#### Problem details
For this exercise, transcribe all the records below exactly.

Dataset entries
_ _ _ _ _ _ _

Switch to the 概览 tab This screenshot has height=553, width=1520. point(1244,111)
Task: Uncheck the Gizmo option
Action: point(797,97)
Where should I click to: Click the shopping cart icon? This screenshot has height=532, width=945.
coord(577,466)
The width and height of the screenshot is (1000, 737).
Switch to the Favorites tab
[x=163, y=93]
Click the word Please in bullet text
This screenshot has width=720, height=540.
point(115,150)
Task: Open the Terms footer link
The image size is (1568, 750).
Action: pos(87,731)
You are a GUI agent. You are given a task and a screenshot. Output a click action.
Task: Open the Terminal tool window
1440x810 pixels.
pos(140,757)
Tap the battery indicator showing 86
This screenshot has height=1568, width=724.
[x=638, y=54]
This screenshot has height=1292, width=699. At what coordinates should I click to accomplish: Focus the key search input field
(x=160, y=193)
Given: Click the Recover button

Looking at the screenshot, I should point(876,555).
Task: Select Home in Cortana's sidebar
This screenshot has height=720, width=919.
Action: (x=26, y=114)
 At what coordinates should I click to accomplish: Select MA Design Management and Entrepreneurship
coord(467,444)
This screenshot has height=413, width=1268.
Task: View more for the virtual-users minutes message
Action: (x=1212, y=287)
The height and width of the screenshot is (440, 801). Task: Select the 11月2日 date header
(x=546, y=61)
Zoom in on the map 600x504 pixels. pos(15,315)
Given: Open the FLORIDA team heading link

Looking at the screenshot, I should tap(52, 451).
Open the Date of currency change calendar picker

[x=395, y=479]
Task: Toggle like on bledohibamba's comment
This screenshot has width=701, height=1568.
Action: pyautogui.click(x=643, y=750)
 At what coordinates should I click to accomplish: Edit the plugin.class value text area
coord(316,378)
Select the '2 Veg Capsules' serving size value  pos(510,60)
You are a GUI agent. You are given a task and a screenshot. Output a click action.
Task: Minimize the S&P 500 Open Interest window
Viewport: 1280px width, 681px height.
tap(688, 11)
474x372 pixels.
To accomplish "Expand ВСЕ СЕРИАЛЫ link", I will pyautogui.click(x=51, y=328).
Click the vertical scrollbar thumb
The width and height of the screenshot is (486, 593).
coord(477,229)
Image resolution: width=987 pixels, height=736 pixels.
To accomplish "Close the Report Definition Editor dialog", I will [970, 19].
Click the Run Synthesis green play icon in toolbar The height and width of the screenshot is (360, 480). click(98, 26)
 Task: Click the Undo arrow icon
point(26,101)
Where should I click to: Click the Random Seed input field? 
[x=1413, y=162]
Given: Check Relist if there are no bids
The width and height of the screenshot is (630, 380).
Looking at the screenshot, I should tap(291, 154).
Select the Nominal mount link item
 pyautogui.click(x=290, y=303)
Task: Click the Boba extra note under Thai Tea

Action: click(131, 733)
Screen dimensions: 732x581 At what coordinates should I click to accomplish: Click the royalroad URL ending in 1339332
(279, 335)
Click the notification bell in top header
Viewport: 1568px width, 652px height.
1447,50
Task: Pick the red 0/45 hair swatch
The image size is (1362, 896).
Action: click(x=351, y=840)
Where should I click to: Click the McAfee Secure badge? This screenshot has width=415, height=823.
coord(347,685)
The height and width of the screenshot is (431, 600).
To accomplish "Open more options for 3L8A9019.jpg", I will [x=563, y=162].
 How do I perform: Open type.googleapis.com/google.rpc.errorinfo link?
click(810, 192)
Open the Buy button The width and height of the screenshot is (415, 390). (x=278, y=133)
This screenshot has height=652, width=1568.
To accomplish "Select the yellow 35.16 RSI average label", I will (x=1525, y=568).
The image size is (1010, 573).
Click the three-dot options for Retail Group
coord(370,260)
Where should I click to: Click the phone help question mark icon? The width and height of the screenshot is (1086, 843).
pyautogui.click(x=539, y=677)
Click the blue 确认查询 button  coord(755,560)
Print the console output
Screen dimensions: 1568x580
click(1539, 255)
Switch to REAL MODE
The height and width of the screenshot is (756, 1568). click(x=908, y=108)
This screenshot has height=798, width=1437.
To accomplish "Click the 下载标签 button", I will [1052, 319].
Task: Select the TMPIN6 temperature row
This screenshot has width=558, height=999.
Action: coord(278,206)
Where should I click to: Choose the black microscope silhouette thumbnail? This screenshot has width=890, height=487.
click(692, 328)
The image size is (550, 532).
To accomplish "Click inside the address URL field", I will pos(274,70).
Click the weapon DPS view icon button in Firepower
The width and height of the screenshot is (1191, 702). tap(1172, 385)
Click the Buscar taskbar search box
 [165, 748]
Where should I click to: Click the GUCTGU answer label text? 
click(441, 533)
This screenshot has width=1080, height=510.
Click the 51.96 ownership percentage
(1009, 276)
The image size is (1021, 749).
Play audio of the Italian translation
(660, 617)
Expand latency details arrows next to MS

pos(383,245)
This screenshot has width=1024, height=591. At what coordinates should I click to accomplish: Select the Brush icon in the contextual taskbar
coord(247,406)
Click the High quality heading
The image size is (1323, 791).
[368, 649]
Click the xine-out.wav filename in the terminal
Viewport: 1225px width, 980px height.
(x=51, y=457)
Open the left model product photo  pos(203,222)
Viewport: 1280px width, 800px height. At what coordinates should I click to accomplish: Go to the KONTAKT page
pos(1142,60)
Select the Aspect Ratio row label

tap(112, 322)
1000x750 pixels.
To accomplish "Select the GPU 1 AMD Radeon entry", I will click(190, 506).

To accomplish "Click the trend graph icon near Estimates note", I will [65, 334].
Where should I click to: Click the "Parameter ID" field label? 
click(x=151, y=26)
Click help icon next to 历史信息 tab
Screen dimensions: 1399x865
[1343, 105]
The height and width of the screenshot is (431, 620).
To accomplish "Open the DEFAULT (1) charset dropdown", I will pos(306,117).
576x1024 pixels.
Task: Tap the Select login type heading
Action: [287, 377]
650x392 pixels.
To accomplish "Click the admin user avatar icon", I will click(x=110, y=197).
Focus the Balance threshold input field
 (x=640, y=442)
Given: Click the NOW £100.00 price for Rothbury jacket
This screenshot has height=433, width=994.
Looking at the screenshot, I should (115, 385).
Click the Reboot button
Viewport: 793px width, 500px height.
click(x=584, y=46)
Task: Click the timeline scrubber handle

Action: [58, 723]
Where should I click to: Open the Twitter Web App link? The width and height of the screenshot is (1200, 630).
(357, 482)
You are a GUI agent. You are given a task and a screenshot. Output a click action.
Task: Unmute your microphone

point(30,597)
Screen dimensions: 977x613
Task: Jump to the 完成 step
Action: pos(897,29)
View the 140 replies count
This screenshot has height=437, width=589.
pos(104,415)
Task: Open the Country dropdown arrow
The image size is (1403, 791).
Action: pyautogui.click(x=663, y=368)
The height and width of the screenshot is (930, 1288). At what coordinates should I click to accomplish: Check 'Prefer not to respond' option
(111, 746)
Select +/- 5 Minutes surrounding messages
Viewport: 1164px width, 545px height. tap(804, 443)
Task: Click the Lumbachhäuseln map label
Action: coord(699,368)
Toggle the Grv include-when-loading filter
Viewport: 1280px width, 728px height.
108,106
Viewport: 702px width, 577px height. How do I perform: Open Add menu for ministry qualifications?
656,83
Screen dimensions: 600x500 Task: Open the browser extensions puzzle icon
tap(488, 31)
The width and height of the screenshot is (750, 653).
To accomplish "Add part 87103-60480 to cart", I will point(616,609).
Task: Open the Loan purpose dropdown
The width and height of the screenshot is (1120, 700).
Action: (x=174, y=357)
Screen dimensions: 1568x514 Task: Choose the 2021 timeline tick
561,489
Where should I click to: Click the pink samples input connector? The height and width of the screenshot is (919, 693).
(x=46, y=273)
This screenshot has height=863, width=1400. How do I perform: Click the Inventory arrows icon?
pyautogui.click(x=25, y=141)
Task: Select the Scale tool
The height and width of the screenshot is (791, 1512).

_ _ _ _ _ _ _

#### Solved problem
Switch to the 概览 tab This screenshot has height=553, width=1520. point(1244,111)
Task: Uncheck the Gizmo option
Action: point(797,97)
Where should I click to: Click the shopping cart icon? This screenshot has height=532, width=945.
coord(577,466)
The width and height of the screenshot is (1000, 737).
Switch to the Favorites tab
[x=163, y=93]
Click the word Please in bullet text
This screenshot has width=720, height=540.
point(115,150)
Task: Open the Terms footer link
The image size is (1568, 750).
Action: pos(87,731)
You are a GUI agent. You are given a task and a screenshot. Output a click action.
Task: Open the Terminal tool window
1440x810 pixels.
pos(140,757)
Tap the battery indicator showing 86
This screenshot has height=1568, width=724.
[x=638, y=54]
This screenshot has height=1292, width=699. At what coordinates should I click to accomplish: Focus the key search input field
(x=160, y=193)
Given: Click the Recover button

Looking at the screenshot, I should point(876,555).
Task: Select Home in Cortana's sidebar
This screenshot has height=720, width=919.
Action: (x=26, y=114)
 At what coordinates should I click to accomplish: Select MA Design Management and Entrepreneurship
coord(467,444)
This screenshot has height=413, width=1268.
Task: View more for the virtual-users minutes message
Action: (x=1212, y=287)
The height and width of the screenshot is (440, 801). Task: Select the 11月2日 date header
(x=546, y=61)
Zoom in on the map 600x504 pixels. pos(15,315)
Given: Open the FLORIDA team heading link

Looking at the screenshot, I should tap(52, 451).
Open the Date of currency change calendar picker

[x=395, y=479]
Task: Toggle like on bledohibamba's comment
This screenshot has width=701, height=1568.
Action: pyautogui.click(x=643, y=750)
 At what coordinates should I click to accomplish: Edit the plugin.class value text area
coord(316,378)
Select the '2 Veg Capsules' serving size value  pos(510,60)
You are a GUI agent. You are given a task and a screenshot. Output a click action.
Task: Minimize the S&P 500 Open Interest window
Viewport: 1280px width, 681px height.
tap(688, 11)
474x372 pixels.
To accomplish "Expand ВСЕ СЕРИАЛЫ link", I will pyautogui.click(x=51, y=328).
Click the vertical scrollbar thumb
The width and height of the screenshot is (486, 593).
coord(477,229)
Image resolution: width=987 pixels, height=736 pixels.
To accomplish "Close the Report Definition Editor dialog", I will [970, 19].
Click the Run Synthesis green play icon in toolbar The height and width of the screenshot is (360, 480). click(98, 26)
 Task: Click the Undo arrow icon
point(26,101)
Where should I click to: Click the Random Seed input field? 
[x=1413, y=162]
Given: Check Relist if there are no bids
The width and height of the screenshot is (630, 380).
Looking at the screenshot, I should tap(291, 154).
Select the Nominal mount link item
 pyautogui.click(x=290, y=303)
Task: Click the Boba extra note under Thai Tea

Action: click(131, 733)
Screen dimensions: 732x581 At what coordinates should I click to accomplish: Click the royalroad URL ending in 1339332
(279, 335)
Click the notification bell in top header
Viewport: 1568px width, 652px height.
1447,50
Task: Pick the red 0/45 hair swatch
The image size is (1362, 896).
Action: click(x=351, y=840)
Where should I click to: Click the McAfee Secure badge? This screenshot has width=415, height=823.
coord(347,685)
The height and width of the screenshot is (431, 600).
To accomplish "Open more options for 3L8A9019.jpg", I will [x=563, y=162].
 How do I perform: Open type.googleapis.com/google.rpc.errorinfo link?
click(810, 192)
Open the Buy button The width and height of the screenshot is (415, 390). (x=278, y=133)
This screenshot has height=652, width=1568.
To accomplish "Select the yellow 35.16 RSI average label", I will (x=1525, y=568).
The image size is (1010, 573).
Click the three-dot options for Retail Group
coord(370,260)
Where should I click to: Click the phone help question mark icon? The width and height of the screenshot is (1086, 843).
pyautogui.click(x=539, y=677)
Click the blue 确认查询 button  coord(755,560)
Print the console output
Screen dimensions: 1568x580
click(1539, 255)
Switch to REAL MODE
The height and width of the screenshot is (756, 1568). click(x=908, y=108)
This screenshot has height=798, width=1437.
To accomplish "Click the 下载标签 button", I will [1052, 319].
Task: Select the TMPIN6 temperature row
This screenshot has width=558, height=999.
Action: coord(278,206)
Where should I click to: Choose the black microscope silhouette thumbnail? This screenshot has width=890, height=487.
click(692, 328)
The image size is (550, 532).
To accomplish "Click inside the address URL field", I will pos(274,70).
Click the weapon DPS view icon button in Firepower
The width and height of the screenshot is (1191, 702). tap(1172, 385)
Click the Buscar taskbar search box
 [165, 748]
Where should I click to: Click the GUCTGU answer label text? 
click(441, 533)
This screenshot has width=1080, height=510.
Click the 51.96 ownership percentage
(1009, 276)
The image size is (1021, 749).
Play audio of the Italian translation
(660, 617)
Expand latency details arrows next to MS

pos(383,245)
This screenshot has width=1024, height=591. At what coordinates should I click to accomplish: Select the Brush icon in the contextual taskbar
coord(247,406)
Click the High quality heading
The image size is (1323, 791).
[368, 649]
Click the xine-out.wav filename in the terminal
Viewport: 1225px width, 980px height.
(x=51, y=457)
Open the left model product photo  pos(203,222)
Viewport: 1280px width, 800px height. At what coordinates should I click to accomplish: Go to the KONTAKT page
pos(1142,60)
Select the Aspect Ratio row label

tap(112, 322)
1000x750 pixels.
To accomplish "Select the GPU 1 AMD Radeon entry", I will click(190, 506).

To accomplish "Click the trend graph icon near Estimates note", I will [65, 334].
Where should I click to: Click the "Parameter ID" field label? 
click(x=151, y=26)
Click help icon next to 历史信息 tab
Screen dimensions: 1399x865
[1343, 105]
The height and width of the screenshot is (431, 620).
To accomplish "Open the DEFAULT (1) charset dropdown", I will pos(306,117).
576x1024 pixels.
Task: Tap the Select login type heading
Action: [287, 377]
650x392 pixels.
To accomplish "Click the admin user avatar icon", I will click(x=110, y=197).
Focus the Balance threshold input field
 (x=640, y=442)
Given: Click the NOW £100.00 price for Rothbury jacket
This screenshot has height=433, width=994.
Looking at the screenshot, I should (115, 385).
Click the Reboot button
Viewport: 793px width, 500px height.
click(x=584, y=46)
Task: Click the timeline scrubber handle

Action: [58, 723]
Where should I click to: Open the Twitter Web App link? The width and height of the screenshot is (1200, 630).
(357, 482)
You are a GUI agent. You are given a task and a screenshot. Output a click action.
Task: Unmute your microphone

point(30,597)
Screen dimensions: 977x613
Task: Jump to the 完成 step
Action: pos(897,29)
View the 140 replies count
This screenshot has height=437, width=589.
pos(104,415)
Task: Open the Country dropdown arrow
The image size is (1403, 791).
Action: pyautogui.click(x=663, y=368)
The height and width of the screenshot is (930, 1288). At what coordinates should I click to accomplish: Check 'Prefer not to respond' option
(111, 746)
Select +/- 5 Minutes surrounding messages
Viewport: 1164px width, 545px height. tap(804, 443)
Task: Click the Lumbachhäuseln map label
Action: coord(699,368)
Toggle the Grv include-when-loading filter
Viewport: 1280px width, 728px height.
108,106
Viewport: 702px width, 577px height. How do I perform: Open Add menu for ministry qualifications?
656,83
Screen dimensions: 600x500 Task: Open the browser extensions puzzle icon
tap(488, 31)
The width and height of the screenshot is (750, 653).
To accomplish "Add part 87103-60480 to cart", I will point(616,609).
Task: Open the Loan purpose dropdown
The width and height of the screenshot is (1120, 700).
Action: (x=174, y=357)
Screen dimensions: 1568x514 Task: Choose the 2021 timeline tick
561,489
Where should I click to: Click the pink samples input connector? The height and width of the screenshot is (919, 693).
(x=46, y=273)
This screenshot has height=863, width=1400. How do I perform: Click the Inventory arrows icon?
pyautogui.click(x=25, y=141)
Task: Select the Scale tool
The height and width of the screenshot is (791, 1512).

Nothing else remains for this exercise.